Gomorrah is also, in essence, a work of righteous indignation and humanistic journalism. Its failure to really impact, to be a truly great film, may lie ultimately in its lack of humanistic detail. The communities in The Wire, hard-pressed though they were, were nevertheless alive with the energy of finely delineated character, and of colloquial language and humor. The housing blocks in Gomorrah, in contrast, are entropic, purgatorial spaces, delineated with all the formal austerity of a John Pierre Melville or an Antonioni. Nevertheless, I think Gomorrah is film that may rise in my estimation with a second viewing. Gorrone’s technique occasionally yields striking dividends, and certain key sequences, particularly those which bookend each of the significant characters, have an understated, devastating power which grows long after the movie ends.
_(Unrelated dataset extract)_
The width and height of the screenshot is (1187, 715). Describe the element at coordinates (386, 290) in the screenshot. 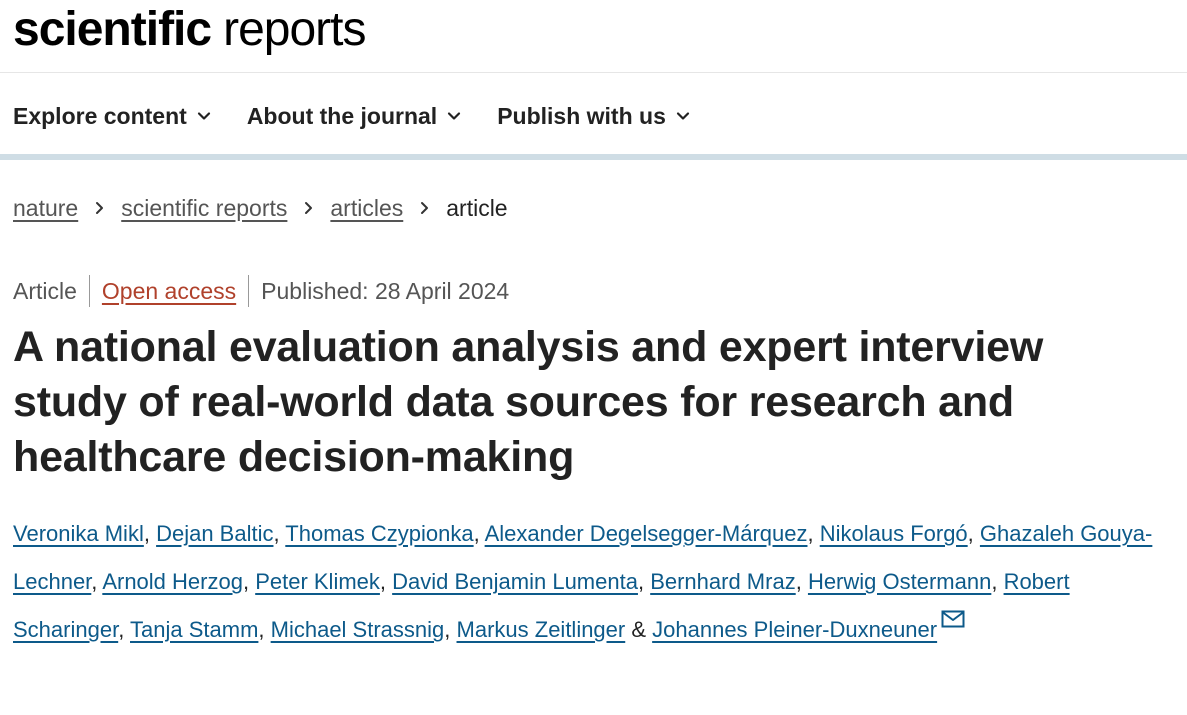

I see `published-date: Published: 28 April 2024` at that location.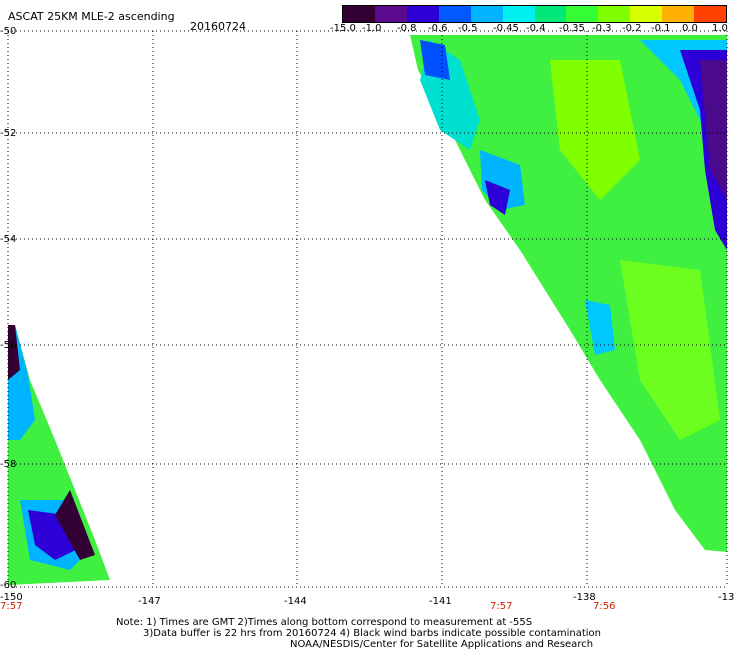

However my estimation of the movie may change, I suspect that it will not supercede the longevity of The Godfather and Goodfellas as works of art, despite its keener sense of social responsibility; Gomorrah may represent the logical conclusion of a long process of demythologizing the mobster, but it will not be the end of our fascination with what The Asphalt Jungle called the “left-hand form of human endeavor.”